En octubre de 2025, el Comandante del CENTCOM, Gen. Brad Cooper, elogió a las FAL por su papel en el "desarme de armas no autorizadas", señalando que el ejército ahora es considerado un socio operacional de primera línea en la estrategia regional de EE.UU.
La Brecha: La Sombra de la "Unidad 900"
La amenaza principal para esta asociación multimillonaria es la influencia clandestina de la Unidad 900 de Hezbollah (también conocida como Grupo 900). Funcionando como una "policía secreta" y aparato de contrainteligencia, la Unidad 900 ha comprometido exitosamente la seguridad interna de las FAL. Informes de inteligencia recientes (2025) han expuesto una "puerta giratoria" de información entre el ejército y Hezbollah:
- Filtraciones de Inteligencia: En enero de 2025, se reveló que el Brig. Gen. Suhil Bahij Gharb, jefe de inteligencia militar para el sur del Líbano, presuntamente filtró movimientos sensibles desde la sala de control conjunta EE.UU.-ONU-Francia directamente a operativos de Hezbollah.
- Sabotaje Operacional: Oficiales superiores como Maher Raad (anteriormente de la Dirección de Inteligencia de Dahiyeh) han sido vinculados a cooperación activa de contrabando con funcionarios de Hezbollah, neutralizando efectivamente la capacidad del ejército para interceptar carga iraní ilícita.
El Caballo de Troya Político: Aounistas y el PSNS
La infiltración no se limita a Hezbollah. Elementos pro-Assad del Partido Social Nacionalista Sirio (PSNS) y leales a la facción aounista (FPM) ocupan posiciones sensibles dentro de la estructura de comando. Para estos oficiales, la lealtad está dividida entre el estado libanés y el "Eje" regional.

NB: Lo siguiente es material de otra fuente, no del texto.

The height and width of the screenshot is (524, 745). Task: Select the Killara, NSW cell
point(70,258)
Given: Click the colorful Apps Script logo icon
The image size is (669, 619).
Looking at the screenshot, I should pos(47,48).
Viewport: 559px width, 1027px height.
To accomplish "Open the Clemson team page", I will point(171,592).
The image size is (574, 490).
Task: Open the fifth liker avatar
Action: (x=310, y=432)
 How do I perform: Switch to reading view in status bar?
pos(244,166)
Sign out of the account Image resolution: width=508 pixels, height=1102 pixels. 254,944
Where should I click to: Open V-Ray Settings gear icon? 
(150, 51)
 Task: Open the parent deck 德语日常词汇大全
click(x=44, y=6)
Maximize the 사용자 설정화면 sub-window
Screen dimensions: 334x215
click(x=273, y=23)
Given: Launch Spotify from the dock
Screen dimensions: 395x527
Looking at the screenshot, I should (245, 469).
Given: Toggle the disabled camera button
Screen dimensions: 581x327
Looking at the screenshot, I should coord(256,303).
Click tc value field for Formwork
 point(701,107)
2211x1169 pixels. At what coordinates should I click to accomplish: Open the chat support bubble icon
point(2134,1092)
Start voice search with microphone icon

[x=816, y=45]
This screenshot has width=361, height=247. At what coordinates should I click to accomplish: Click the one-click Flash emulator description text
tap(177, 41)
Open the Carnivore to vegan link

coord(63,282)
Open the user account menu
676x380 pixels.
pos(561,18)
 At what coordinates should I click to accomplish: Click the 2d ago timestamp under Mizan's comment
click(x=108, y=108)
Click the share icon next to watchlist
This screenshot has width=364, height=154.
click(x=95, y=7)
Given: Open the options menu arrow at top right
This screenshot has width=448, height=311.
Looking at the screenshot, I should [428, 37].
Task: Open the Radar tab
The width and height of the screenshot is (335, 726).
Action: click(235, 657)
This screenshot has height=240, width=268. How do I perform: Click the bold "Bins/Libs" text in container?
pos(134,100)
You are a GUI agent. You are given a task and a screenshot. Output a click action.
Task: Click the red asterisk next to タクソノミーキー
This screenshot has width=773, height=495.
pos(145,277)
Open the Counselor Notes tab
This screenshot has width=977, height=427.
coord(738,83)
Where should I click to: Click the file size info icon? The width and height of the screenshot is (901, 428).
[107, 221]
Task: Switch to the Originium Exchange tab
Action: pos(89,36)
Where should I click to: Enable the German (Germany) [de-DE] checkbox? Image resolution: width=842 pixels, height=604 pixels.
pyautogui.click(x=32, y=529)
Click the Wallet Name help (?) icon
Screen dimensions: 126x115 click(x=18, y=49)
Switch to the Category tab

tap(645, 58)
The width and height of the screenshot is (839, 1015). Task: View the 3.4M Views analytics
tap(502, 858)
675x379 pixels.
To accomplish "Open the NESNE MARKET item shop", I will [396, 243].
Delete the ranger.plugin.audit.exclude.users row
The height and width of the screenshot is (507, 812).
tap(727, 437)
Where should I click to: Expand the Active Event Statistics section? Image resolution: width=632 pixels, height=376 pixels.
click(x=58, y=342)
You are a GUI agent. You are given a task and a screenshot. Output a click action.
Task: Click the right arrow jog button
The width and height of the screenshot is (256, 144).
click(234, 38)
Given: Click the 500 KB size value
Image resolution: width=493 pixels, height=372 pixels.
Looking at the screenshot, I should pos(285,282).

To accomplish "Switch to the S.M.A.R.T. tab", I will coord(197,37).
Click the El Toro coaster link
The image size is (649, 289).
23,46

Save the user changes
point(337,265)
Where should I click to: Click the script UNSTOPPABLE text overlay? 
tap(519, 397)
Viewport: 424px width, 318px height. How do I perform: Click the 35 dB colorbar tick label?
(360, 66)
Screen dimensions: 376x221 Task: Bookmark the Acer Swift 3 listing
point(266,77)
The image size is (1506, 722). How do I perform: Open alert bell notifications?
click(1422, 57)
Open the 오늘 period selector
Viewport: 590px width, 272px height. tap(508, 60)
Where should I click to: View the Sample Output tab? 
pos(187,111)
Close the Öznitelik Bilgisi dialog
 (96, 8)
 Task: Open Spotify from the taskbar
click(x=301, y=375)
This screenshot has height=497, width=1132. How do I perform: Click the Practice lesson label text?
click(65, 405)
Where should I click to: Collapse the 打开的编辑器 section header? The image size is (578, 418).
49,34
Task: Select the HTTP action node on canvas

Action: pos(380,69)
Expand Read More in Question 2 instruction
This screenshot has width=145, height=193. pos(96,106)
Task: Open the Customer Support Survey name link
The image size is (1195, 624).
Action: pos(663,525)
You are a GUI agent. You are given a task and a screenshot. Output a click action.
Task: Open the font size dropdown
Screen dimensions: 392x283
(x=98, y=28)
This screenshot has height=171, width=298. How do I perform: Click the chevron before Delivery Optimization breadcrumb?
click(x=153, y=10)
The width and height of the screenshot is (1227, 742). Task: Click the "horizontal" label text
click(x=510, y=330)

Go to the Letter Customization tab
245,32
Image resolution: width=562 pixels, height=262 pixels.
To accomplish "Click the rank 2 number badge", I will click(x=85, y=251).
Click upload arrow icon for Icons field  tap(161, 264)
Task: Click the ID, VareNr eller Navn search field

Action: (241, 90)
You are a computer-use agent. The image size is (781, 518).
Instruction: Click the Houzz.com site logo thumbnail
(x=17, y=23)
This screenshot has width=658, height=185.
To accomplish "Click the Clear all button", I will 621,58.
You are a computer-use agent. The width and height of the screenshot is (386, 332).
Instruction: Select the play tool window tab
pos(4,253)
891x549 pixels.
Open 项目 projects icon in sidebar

Conclusión: Un Mandato para la Verificación
Estados Unidos ya no puede permitirse ver a las FAL a través de la lente de la "neutralidad institucional". Si las FAL van a seguir siendo parte del marco del CENTCOM, deben someterse a un proceso de verificación radical y transparente. La presencia de un solo colaborador de la "Unidad 900" en una posición superior hace de cada Humvee, dron e informe de inteligencia proporcionado por EE.UU. una amenaza directa a los intereses estadounidenses. Washington debe exigir el despido inmediato de todos los oficiales con vínculos documentados con Hezbollah, el PSNS o el liderazgo aounista. No hacerlo significará que EE.UU. no está construyendo un ejército para Líbano, sino subsidiando inadvertidamente la inteligencia militar de sus mayores enemigos.